■ **WHAT TO DO**:
Repeat the stretch of the material from the line that contains "Tap the Sep label on the x axis" through the line that contains "tap(923, 373)", with both of those lines included, word for word.

— BEGIN —

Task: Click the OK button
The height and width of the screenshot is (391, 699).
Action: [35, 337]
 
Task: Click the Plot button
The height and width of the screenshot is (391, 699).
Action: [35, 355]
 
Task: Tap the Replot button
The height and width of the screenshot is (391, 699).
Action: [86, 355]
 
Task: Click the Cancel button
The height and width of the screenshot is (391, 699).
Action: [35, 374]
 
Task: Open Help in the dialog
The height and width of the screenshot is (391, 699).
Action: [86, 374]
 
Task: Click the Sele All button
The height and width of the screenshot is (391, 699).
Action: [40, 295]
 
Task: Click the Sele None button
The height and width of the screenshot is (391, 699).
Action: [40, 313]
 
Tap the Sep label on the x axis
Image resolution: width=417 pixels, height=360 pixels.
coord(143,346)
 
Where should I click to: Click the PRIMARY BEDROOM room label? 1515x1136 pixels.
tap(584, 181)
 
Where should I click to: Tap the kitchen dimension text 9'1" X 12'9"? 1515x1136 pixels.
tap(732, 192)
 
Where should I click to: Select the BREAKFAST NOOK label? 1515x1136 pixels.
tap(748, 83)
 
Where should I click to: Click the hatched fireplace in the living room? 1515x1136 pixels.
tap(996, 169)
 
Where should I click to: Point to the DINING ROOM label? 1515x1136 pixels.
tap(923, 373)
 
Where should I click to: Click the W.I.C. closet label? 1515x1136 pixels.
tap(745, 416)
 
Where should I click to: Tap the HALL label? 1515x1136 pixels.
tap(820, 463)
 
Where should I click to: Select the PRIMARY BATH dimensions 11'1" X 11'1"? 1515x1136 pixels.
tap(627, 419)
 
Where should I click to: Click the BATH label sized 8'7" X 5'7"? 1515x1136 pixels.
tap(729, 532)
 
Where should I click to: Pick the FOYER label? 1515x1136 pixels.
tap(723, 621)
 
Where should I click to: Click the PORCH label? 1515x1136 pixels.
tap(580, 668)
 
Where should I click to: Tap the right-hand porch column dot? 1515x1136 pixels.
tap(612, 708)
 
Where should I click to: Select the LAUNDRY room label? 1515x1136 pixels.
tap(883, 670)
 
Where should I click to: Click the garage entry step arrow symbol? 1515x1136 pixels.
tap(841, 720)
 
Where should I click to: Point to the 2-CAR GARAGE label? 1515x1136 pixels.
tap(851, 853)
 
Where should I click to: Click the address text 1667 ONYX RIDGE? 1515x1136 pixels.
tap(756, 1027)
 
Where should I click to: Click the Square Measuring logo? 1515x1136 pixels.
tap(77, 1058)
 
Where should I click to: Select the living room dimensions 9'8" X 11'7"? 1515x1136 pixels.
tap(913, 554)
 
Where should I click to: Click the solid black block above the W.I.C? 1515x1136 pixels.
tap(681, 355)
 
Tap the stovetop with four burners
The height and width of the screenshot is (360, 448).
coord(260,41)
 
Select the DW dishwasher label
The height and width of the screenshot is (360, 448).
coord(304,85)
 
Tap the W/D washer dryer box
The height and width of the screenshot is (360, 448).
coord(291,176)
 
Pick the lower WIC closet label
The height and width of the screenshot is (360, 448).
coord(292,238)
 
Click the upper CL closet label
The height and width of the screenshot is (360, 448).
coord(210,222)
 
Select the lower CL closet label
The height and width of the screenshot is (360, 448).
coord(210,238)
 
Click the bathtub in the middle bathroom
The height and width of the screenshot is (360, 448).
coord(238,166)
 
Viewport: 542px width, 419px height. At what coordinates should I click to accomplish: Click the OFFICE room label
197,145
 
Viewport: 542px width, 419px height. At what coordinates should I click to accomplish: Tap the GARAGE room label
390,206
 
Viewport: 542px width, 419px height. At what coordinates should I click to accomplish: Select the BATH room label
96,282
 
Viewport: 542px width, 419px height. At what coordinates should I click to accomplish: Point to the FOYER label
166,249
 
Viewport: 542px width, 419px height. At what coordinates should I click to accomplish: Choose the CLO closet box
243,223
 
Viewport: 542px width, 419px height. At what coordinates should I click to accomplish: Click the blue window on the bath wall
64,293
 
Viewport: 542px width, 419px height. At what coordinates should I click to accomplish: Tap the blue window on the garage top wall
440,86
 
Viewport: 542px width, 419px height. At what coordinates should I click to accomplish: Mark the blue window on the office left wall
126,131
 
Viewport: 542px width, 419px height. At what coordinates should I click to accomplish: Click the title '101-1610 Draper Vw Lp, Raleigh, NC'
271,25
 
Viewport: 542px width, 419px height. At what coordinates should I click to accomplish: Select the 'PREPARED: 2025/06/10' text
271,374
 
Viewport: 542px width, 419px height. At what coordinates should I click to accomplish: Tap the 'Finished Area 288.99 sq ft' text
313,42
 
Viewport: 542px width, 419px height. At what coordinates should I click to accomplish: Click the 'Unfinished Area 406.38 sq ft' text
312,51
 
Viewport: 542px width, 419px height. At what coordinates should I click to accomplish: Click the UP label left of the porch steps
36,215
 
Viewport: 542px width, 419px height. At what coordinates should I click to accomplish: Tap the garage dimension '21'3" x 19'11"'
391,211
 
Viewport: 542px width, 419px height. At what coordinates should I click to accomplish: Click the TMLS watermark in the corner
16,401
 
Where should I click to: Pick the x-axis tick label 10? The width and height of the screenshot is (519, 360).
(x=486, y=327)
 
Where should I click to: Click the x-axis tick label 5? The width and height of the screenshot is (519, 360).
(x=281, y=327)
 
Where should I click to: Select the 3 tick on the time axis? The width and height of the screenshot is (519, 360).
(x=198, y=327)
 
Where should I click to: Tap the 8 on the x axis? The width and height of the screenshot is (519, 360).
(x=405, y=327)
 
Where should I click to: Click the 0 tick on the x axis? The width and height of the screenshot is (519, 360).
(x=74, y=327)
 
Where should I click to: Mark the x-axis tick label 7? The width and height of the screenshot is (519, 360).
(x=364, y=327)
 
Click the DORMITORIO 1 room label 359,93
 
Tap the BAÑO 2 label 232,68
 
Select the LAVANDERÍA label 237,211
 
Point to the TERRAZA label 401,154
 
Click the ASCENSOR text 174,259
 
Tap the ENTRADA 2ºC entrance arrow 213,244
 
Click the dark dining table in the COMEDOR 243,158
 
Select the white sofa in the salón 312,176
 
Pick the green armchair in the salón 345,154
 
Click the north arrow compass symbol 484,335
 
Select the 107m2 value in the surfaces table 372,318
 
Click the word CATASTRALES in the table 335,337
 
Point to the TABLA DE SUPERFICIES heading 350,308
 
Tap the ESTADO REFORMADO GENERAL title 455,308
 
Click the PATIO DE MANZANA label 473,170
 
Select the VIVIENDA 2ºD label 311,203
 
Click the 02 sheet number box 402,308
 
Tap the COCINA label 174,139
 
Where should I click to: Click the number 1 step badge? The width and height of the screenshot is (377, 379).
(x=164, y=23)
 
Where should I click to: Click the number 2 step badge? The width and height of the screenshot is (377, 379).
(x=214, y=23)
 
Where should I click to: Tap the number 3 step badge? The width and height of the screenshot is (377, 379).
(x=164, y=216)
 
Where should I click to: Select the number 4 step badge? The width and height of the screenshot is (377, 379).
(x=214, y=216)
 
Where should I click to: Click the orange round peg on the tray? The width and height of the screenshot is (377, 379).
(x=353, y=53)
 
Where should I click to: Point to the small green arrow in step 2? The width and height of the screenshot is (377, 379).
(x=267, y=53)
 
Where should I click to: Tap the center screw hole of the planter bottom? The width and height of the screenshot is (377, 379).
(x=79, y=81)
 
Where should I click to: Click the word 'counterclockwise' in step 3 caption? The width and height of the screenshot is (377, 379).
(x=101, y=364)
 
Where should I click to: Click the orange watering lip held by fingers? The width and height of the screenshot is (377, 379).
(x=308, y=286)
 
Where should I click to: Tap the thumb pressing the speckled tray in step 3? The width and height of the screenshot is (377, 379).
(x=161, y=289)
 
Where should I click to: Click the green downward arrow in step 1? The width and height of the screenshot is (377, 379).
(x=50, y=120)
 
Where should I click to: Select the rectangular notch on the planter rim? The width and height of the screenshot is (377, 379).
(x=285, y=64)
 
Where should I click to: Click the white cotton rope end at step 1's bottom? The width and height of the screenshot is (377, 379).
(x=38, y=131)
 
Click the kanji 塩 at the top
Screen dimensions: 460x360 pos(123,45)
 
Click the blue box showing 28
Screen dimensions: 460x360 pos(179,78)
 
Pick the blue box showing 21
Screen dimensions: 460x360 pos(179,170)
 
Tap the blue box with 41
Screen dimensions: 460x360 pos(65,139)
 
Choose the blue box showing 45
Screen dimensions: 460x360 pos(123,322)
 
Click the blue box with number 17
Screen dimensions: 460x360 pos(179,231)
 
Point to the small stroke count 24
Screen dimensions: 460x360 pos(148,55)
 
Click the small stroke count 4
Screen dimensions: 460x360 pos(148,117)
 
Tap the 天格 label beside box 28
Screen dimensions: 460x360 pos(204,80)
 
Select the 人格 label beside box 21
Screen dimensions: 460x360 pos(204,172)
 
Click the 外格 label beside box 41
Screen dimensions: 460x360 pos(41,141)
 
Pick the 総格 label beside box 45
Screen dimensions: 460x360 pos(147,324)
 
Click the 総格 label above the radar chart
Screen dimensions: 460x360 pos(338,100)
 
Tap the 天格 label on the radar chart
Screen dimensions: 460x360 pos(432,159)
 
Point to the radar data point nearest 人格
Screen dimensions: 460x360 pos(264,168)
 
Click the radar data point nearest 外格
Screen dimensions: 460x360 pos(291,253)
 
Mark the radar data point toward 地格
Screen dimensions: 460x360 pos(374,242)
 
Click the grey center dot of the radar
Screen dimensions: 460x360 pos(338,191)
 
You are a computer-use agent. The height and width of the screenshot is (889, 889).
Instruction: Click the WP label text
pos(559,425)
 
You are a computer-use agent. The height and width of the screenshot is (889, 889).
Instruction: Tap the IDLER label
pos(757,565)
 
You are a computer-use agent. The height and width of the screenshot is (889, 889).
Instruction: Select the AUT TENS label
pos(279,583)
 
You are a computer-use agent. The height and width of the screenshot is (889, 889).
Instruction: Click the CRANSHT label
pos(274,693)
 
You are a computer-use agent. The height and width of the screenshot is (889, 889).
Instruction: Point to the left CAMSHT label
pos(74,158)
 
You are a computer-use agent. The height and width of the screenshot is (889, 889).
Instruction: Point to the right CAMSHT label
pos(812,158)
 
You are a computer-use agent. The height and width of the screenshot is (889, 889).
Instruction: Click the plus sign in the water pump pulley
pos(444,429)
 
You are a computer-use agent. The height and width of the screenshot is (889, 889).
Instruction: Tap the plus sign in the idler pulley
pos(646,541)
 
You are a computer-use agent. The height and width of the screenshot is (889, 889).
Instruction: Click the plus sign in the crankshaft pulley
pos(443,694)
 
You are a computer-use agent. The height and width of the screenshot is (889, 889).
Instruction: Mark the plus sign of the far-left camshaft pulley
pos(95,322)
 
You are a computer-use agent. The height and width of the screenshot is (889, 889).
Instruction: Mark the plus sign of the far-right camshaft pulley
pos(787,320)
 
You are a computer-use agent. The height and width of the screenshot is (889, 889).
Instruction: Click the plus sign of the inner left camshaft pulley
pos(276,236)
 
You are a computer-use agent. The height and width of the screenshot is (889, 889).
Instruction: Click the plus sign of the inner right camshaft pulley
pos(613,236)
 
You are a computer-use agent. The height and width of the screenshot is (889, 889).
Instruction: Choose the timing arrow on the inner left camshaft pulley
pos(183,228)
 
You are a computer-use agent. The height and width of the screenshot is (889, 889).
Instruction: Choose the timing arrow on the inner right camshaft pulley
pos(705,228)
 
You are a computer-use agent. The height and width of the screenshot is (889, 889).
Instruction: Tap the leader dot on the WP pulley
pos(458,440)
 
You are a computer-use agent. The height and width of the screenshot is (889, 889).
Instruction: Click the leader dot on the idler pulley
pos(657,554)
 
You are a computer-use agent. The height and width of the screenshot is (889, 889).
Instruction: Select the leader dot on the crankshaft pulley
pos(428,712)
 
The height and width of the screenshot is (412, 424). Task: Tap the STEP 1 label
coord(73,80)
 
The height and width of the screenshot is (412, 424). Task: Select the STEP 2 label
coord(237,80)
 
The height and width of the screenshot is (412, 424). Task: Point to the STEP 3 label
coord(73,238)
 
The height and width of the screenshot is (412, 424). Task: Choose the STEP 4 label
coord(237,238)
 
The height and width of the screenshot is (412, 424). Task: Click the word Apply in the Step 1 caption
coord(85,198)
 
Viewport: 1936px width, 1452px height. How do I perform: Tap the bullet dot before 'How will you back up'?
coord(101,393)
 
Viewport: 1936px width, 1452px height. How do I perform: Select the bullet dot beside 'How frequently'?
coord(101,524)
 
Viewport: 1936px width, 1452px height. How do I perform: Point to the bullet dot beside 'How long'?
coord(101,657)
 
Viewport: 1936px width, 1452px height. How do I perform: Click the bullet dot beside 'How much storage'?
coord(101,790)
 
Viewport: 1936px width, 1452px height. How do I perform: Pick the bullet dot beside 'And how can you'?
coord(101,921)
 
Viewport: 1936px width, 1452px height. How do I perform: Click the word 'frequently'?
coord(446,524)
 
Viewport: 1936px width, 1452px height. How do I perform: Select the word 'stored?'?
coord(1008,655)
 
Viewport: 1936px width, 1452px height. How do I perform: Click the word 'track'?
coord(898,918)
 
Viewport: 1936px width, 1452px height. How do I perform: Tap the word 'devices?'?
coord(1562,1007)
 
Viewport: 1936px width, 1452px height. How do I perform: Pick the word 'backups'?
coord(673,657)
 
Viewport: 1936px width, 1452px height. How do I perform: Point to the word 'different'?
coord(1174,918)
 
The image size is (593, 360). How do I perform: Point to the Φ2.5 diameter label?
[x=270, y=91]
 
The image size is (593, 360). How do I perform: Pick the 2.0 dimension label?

— END —

■ **TASK RESPONSE**:
Tap the Sep label on the x axis
Image resolution: width=417 pixels, height=360 pixels.
coord(143,346)
 
Where should I click to: Click the PRIMARY BEDROOM room label? 1515x1136 pixels.
tap(584, 181)
 
Where should I click to: Tap the kitchen dimension text 9'1" X 12'9"? 1515x1136 pixels.
tap(732, 192)
 
Where should I click to: Select the BREAKFAST NOOK label? 1515x1136 pixels.
tap(748, 83)
 
Where should I click to: Click the hatched fireplace in the living room? 1515x1136 pixels.
tap(996, 169)
 
Where should I click to: Point to the DINING ROOM label? 1515x1136 pixels.
tap(923, 373)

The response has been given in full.